Me resulta entretenido observar a las personas. Las que van
con el ceño fruncido, pensativas, hablando consigo mismas… pensando en voz
alta, quizá, o sosteniendo la más interesante plática con su interlocutor
imaginario. Las que van ‘empericuetadas’
(muy arregladas) y altivas, como sintiéndose dueñas del mundo, las sonrientes,
las cabizbajas.
De manera particular me gusta detenerme en los niños que,
totalmente despreocupados –aun cuando van contra el tiempo- caminan hacia su
escuela. Ésos, la mañana de hoy, me pusieron a meditar.
Y es que debo reconocerlo, puedo ser muy estresada. Soy risueña, río
con la mayor de las facilidades y generalmente llevo la risa a flor de piel.
Pero nunca he negado que soy de emociones intensas, así que con esa misma
facilidad me surge el estrés.
Esa preocupación que proviene de una situación no resuelta,
de lo que ha de venir, de lo que pasó y no estuvo bajo mi control, de aquello
cuyo desenlace desconozco porque ni siquiera se acerca a su fin. Pensándolo bien,
creo que inconscientemente me las ingenio para vivir con el mundo a cuestas.
Por eso, mientras regresaba a mi casa, luego de llevar a mi
hijo a su colegio, tomé una decisión. Hoy seré feliz. Disfrutaré mi día.

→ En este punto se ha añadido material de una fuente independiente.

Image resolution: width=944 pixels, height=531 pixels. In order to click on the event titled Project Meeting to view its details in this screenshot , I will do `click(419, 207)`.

Recibiré con gratitud las caricias del apacible viento que refresca el
ambiente, el dulce trino con que los pajaritos agradecen el nuevo día a nuestro Creador, la presencia de mis bellos hijos, la salud, el trabajo, ¿y por qué no?
también las adversidades, porque a través de ellas crezco y me hago más fuerte.
Soy una guerrera. Llevo incontables cicatrices en el alma, que dan cuenta de muchas batallas perdidas... pero mientras viva, seguiré librando la guerra. A ser feliz, entonces. ¡He dicho!